Hextall had a phenomenal rookie year. In fact, it has to go down as one of the greatest goaltender debuts in NHL history. He was absolutely riveting to watch because he made saves that can only be described as miraculous. At a time when pads were not inflated to the size of beach balls, goaltenders were successful only because of one thing: talent.
In the 1986-1987 season, Hextall made believers out of everyone. He became a household name for his play against the Edmonton Oilers in the Stanley Cup finals.
Almost single-handedly, Ron Hextall led the Philadelphia Flyers through games that most teams would not have won. He was seriously on fire.
Nothing showed the world his talent more than having to play against one of the greatest teams of all time: the legendary Edmonton Oilers of the 1980's. The Oilers were a scoring powerhouse with a stacked lineup of Wayne Gretzky, Mark Messier, Jari Kurri, Glenn Anderson and Paul Coffey. Most of the time, the Oilers were unbeatable and were always the league leaders in stats.
No one gave the Flyers any chance of beating the Oilers.
But then again, no one knew much about Ron Hextall.
Through a grueling first four games which had the Oilers taking a commanding 3-1 lead in the series, Hextall seemed like the only guy on the ice who was determined—and actually had the ability—to stop them and turn the series around.
Boy did he ever turn it around.
Hextall miraculously won the next two games practically by himself, despite a barrage of shots and Oiler offensive genius. The Oilers had never seen a goaltender like this before. Hextall made saves like the one above. It was almost inhuman. He was that good. His play inspired his teammates greatly who in turn brought their best game to the table.
Hextall also had his detractors who saw him as being violent. In particular, he was criticized for his retaliation on a cheap Glenn Anderson slash in which the referees called no penalty. Hextall, infuriated by referee indifference on what should have been a penalty, tomahawked the nearest Oiler he could find, Kent Nilsson. From this point on, Hextall became known for his temper.
Ultimately, the Oilers did defeat the Flyers in a tough 7th game at Northlands Colliseum in Edmonton. Hextall was awarded the Conn Smyth trophy for MVP of the playoffs in the losing effort. Wayne Gretzky went on to say that Ron Hextall was the greatest goaltender he ever played against.
When the player awards were handed out shortly after, Hextall took home the Vezina trophy for the year's best goaltender, but he was robbed for the Calder trophy for rookie of the year.
In the span of that single year, Hextall went to the top of the league to become a goal-tending superstar. He was a different goaltender. A complete original.

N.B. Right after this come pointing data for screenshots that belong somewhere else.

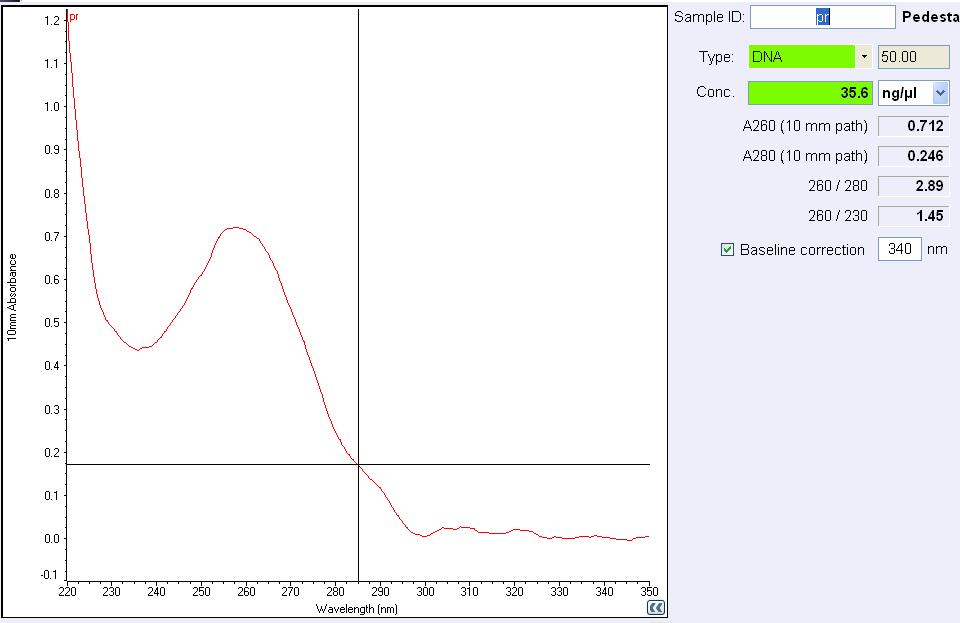Uncheck the Baseline correction checkbox

coord(728,250)
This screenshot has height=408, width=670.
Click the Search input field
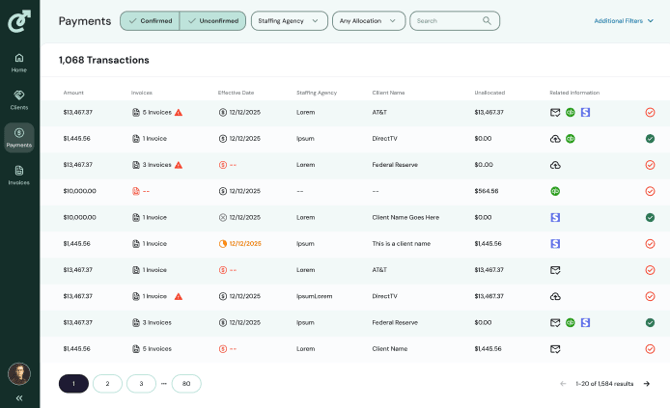pos(447,21)
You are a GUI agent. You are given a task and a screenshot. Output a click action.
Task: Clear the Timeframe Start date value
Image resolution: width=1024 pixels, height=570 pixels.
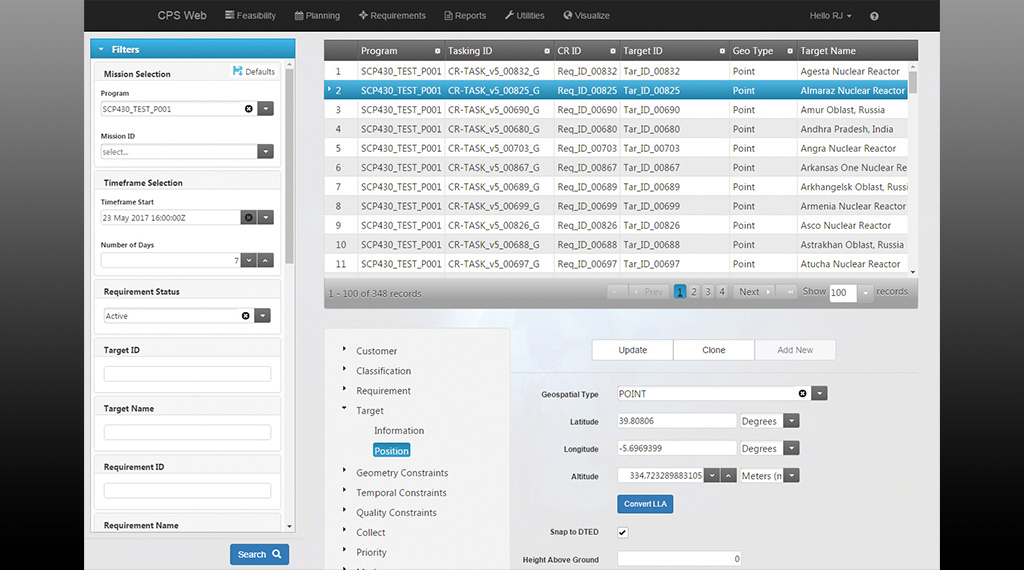248,217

Still to this day, I have not seen any other goaltender in my life of watching hockey make the kind of saves that Ron Hextall did in the spring of 1987. I have seen all of the so called greats play: Patrick Roy, Martin Brodeur, Dominic Hasek, Grant Fuhr, etc. and none of these players, in my opinion, ever came close to playing the way Ron Hextall did in 1987. It was exciting, it was desperate and it was an absolute thrill to watch.
No one wanted that Stanley Cup victory more than Ron Hextall did.
Once again, I gotta say, it is completely ridiculous that he is not in the Hall Of Fame.